Automotive electronic control systems generally follow the workflow of perception, control and execution. Sensors which work as perception units acquire the system information of operating condition. The control unit deals with the sensor signals, then sends the output control instructions. Finally the execution part accomplishes the corresponding instructions.

Magnetic sensors: new applicable scenes, new technologies

    1. Hall effect sensors

    2. xMR sensors

MEMS: superior procedures and technology upgrade

    1. Pressure sensors

    2. Motion sensors

Intelligent driving: improving productivity and transport efficiency

    1. Car camera

    2. Automotive radar

Automotive sensors divide into two categories: vehicle detection and environmental detection. The sensors in the power, chassis, body and electronic systems belong to the vehicle detection, the onboard cameras, millimeter-wave radar and LIDAR in ADAS and driverless systems belong to the environment detection. This article focuses on vehicle detection sensors.

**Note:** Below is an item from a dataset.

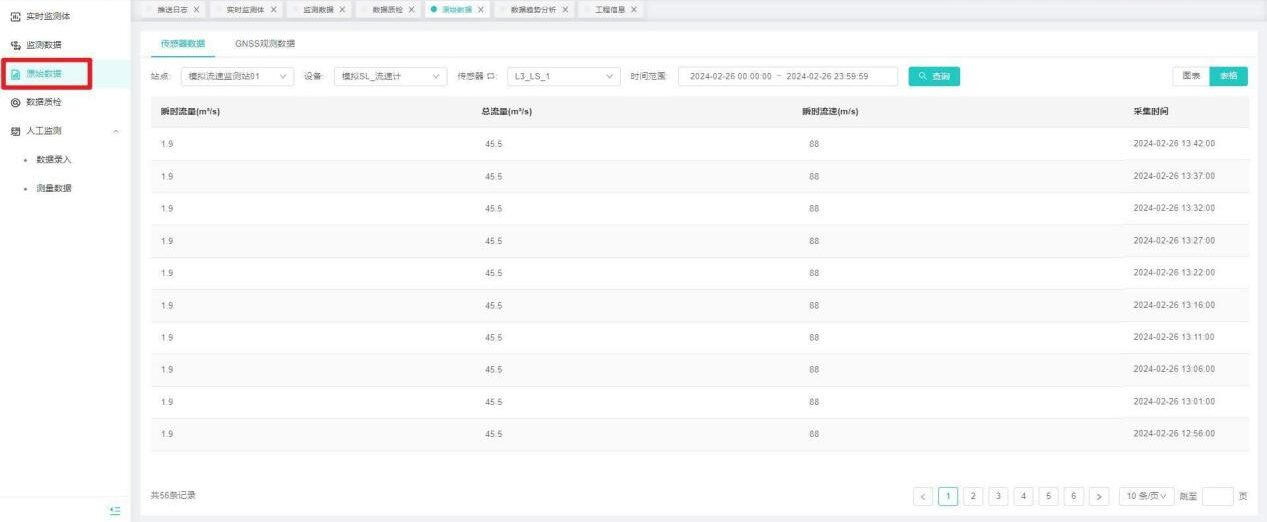Click the time range date field

(x=779, y=76)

According to the working principle, sensors can divide into MEMS, magnetic, chemical, and temperature four types. There are more than 50 MEMS sensors and 30 magnetic sensors in conventional gasoline vehicles. These together account for about 90% of the total number of sensors. The competitive landscape for each type of sensor is generally straightforward.

Several mainstream companies, such as Bosch, Sensata, Infineon, NXP, and Denso, are the leading suppliers of MEMS pressure sensors. NXP, Infineon, Allegro, TDK-Micronas, Melexis as the leading suppliers of magnetic sensors. Bosch and NTK as the leading suppliers of gas sensors.

Among these sensor companies, the giants such as Bosch, Infineon, NXP have complete product lines and industrial chains. They have strong competitiveness in chip design, manufacture, sensors development, assembling. 

Companies like Allegro, Melexis, ST, NTK focus on specific fields or industrial chain. The scale is relatively moderate. These companies also have strong market competitiveness.

Powertrain requires multiple types of sensors for the intake and exhaust pressure, coolant / fuel / oil temperature, air flow, crankshaft / camshaft position and speed, knockoxygen sensors, etc., to monitor the engine operating condition simultaneously. There are about 30 - 40 of these sensors in a car.

The transmission system involves complex mechanical conditions of clutches and transmissions. It requires various types of sensors for the clutch / transmission gears, input / output shaft speed sensors and hydraulic oil / coolant temperature sensors. There are about 15 - 20 of these sensors in a car.

Chassis and body safety system sensors spread all over the braking system, steering system, vehicle stability and airbag. There are 30 - 40 such sensors in the car. 

For example, acceleration / angular velocity sensors are widely used in the airbag system, electric power steering system and inertial guidance module system.

The body comfort system contains sensors for the rain, sunlight, wiper motor / window-lift motor, air conditioning system, etc. These low-price sensors are more than 20 in a car.

Magnetic sensors: new applicable scenes, new technologies

There are four generations of magnetic sensors: Hall effect, AMR (Anisotropic magnetoresistance effect), GMR (Giant magnetoresistance effect) and TMR (Tunnel magnetoresistance effect) types.

These sensors mainly measure the quantity of motion. The main products are speed sensors, linear and angular position sensors, current sensors, etc.

According to the industry chain, the competition pattern of magnetic sensor chips is clear. Five chip suppliers Allegro, TDK, Melexis, Infineon and NXP, almost monopolize the market.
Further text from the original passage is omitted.